本研究探討了鼠尾草酸對α-淀粉酶的抑制作用，并采用熒光光譜法和分子對接研究了兩者之間相互作用的機理。酶促動力學研究結果顯示，鼠尾草酸對α-淀粉酶活性的抑制具有明顯的濃度依賴性，且鼠尾草酸以可逆的競爭性抑制方式與α-淀粉酶的活性位點結合，這與Sheng Zhanwu等的研究結果[7]相一致。當蛋白質和某些小分子發生反應時，體系的熒光性質會發生改變[30]。α-淀粉酶最大吸收波長在280 nm附近，主要由色氨酸（Trp）和酪氨酸（Tyr）側鏈的光吸收引起，其波長或吸收強度變化可反映Trp和Tyr殘基所處微環境的改變。
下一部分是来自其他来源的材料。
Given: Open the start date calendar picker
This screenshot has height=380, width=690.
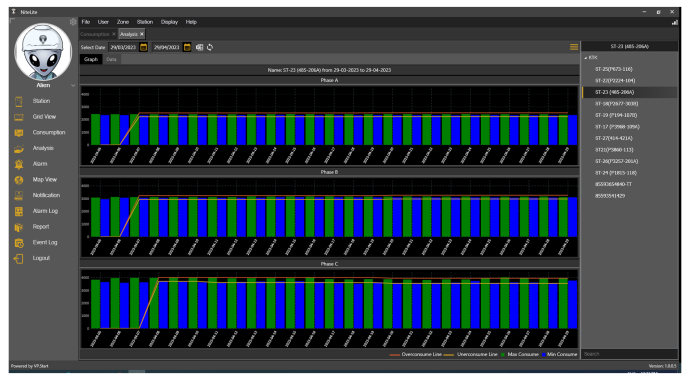Looking at the screenshot, I should coord(143,47).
鼠尾草酸對α-淀粉酶的熒光譜圖結果顯示，隨著鼠尾草酸質量濃度的增加，其對α-淀粉酶的內源性熒光猝滅程度越來越強，通過對實驗數據的計算可知，鼠尾草酸與α-淀粉酶之間存在一個結合位點，競爭性地與α-淀粉酶的活性中心結合，形成鼠尾草酸-α-淀粉酶復合物，從而抑制了α-淀粉酶的活性。同時，采用分子對接的方式模擬鼠尾草酸與α-淀粉酶的結合，結果發現鼠尾草酸與底物競爭性地結合在酶的活性中心。有研究表明鼠尾草酸是良好的供氫體，其苯環上含有兩個羥基，苯環上的電子離域作用使酚羥基容易發生離子化，氫鍵在鼠尾草酸與α-淀粉酶的結合過程中發揮了有很大的作用[30]。鼠尾草酸通過與周圍氨基酸殘基發生相互作用，觸發變構調節，使酶的構象發生紊亂，從而導致α-淀粉酶催化活性降低。
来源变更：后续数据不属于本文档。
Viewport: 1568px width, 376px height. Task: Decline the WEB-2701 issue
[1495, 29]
綜上所述，鼠尾草酸能夠很好地抑制α-淀粉酶的活性，從而阻礙食物中碳水化合物的水解和消化，減少糖分的攝取。為鼠尾草酸深層次研發利用提供理論依據。迷迭香作為一種天然的綠色植物，含有大量的活性成分，現代藥理研究表明，該類成分多數具有降血糖、抗氧化和心血管等方面作用，對其進行深入研究，有望將其開發成為新一代治療心腦血管系列疾病的藥物[31]。迷迭香提取物作為一種天然抗氧化劑，由于其安全、高效的抗氧化性和較好的熱穩定性，具有巨大的應用潛力。